Going green gets lost over cost

It’s funny, in an ironic and ultimately head-shaking way, how John Q. Public reacts to efforts to “go green” or “combat climate change.”

Poll any group of Americans, and no doubt, you’ll find healthy majorities ready, willing and able to back all sorts of “green initiatives” such as using more “renewable energy sources” to generate electricity or cutting petroleum consumption. You’ll get all sorts of “rah-rah, go get ‘em” cheering in the bargain, too.

Until you ask them to pay for it.

[My, my: is that the proverbial screeching sound of brakes in the air?]
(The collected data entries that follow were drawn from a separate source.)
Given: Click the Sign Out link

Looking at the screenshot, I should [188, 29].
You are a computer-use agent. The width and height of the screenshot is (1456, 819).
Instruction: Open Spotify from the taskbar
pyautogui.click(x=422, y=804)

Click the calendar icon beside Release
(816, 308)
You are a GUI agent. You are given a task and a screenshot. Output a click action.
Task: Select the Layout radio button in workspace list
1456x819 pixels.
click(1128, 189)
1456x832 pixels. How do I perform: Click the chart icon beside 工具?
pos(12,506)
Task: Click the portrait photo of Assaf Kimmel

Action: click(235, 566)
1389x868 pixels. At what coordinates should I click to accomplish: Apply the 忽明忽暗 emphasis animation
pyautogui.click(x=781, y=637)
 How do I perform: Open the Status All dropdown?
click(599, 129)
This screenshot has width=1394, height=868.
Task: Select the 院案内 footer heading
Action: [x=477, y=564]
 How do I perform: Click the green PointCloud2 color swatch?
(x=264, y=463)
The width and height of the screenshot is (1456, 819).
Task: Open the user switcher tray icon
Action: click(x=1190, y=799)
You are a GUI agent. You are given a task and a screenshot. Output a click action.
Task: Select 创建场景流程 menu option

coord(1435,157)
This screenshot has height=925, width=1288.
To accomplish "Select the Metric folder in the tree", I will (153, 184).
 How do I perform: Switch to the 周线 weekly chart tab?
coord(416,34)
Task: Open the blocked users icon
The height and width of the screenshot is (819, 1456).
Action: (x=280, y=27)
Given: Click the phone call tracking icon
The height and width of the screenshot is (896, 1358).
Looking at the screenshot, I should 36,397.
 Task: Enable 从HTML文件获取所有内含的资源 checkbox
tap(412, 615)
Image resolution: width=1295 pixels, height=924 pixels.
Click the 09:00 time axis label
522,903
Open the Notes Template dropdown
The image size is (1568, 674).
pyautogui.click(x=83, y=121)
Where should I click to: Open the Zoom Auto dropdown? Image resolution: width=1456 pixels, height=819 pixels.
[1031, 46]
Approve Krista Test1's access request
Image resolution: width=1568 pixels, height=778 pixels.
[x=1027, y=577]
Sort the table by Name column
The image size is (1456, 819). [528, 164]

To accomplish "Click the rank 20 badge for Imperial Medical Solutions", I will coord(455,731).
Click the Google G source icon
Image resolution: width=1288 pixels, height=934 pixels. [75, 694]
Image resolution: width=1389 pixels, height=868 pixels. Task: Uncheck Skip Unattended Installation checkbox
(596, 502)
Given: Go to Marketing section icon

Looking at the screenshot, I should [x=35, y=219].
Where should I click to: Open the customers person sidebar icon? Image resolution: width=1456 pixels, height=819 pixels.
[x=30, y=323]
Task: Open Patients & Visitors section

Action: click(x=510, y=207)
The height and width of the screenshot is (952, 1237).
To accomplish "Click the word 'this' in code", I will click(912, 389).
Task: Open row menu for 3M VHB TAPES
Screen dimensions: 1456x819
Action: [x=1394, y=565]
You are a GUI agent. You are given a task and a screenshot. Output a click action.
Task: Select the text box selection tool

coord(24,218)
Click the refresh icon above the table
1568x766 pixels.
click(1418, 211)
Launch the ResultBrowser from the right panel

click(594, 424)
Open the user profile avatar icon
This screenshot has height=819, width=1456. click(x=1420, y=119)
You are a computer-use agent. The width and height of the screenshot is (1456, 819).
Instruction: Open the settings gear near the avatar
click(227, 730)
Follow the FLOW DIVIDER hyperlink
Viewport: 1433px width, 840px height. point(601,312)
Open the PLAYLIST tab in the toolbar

Consider, for example, the recent survey of 1,003 Golden State voters conducted by the California Business Roundtable (CBT) as contentious deliberations continue over Senate Bill 350: a legislative effort to combat “climate change” in California by cutting motor vehicle fuel consumption, double the energy efficiency of buildings and increase the use of renewable electricity, among other initiatives.

Here are some of this poll’s findings, and I’ve highlighted one part for extra emphasis:

  • When asked if they viewed climate change/global warming as a serious threat to California, a moderate threat or no threat at all, 46% of those surveyed said they viewed it as a serious threat, while 36% viewed it as a moderate threat.
  • As has been found in previous survey research when asked about the specific elements of proposals to reduce petroleum use by 50%, increase the use of renewable energy and improve energy efficiency, those surveyed overwhelming supported these proposals by wide margins: 70% to 25%, 78% to 18% and 74% to 21%, respectively.
  • Yet when asked specifically their willingness to pay for these policy changes through higher prices for gas, electricity and other consumer goods to increase the use of green energy, that support eroded rapidly with just 36% saying they were willing to pay higher prices and 62% saying they were unwilling.
  • Voters surveyed also felt strongly – 56% to 14% – that the state legislature should have full responsibility for any environmental regulations to address climate change, rather than by un-elected bureaucrats like those at the California Air Resources Board (CARB).

“When they hear about potential price increases, it's not surprising that a majority of voters say we should wait and assess the costs and benefits before we mandate more regulations,” noted Rob Lapsley, CBT’s president.

Yeah, well, that’s not surprising view in least: you go right ahead and make the world a “greener” place, says John Q. Public, just don’t go into my wallet looking for the money to fund such efforts.

Only problem is, that’s exactly what all of these “green initiatives” do: they are expensive and thus someone’s got to pay for them.

On top of that, they’re usually bureaucratic initiatives, so as to get around political resistance regarding the cost of implementation (a tactic favored by the Environmental Protection Agency of late).

So we’ll wait and see how California fares in its latest “green energy” effort – and whether legislators in the end decide the costs are just too much to bear.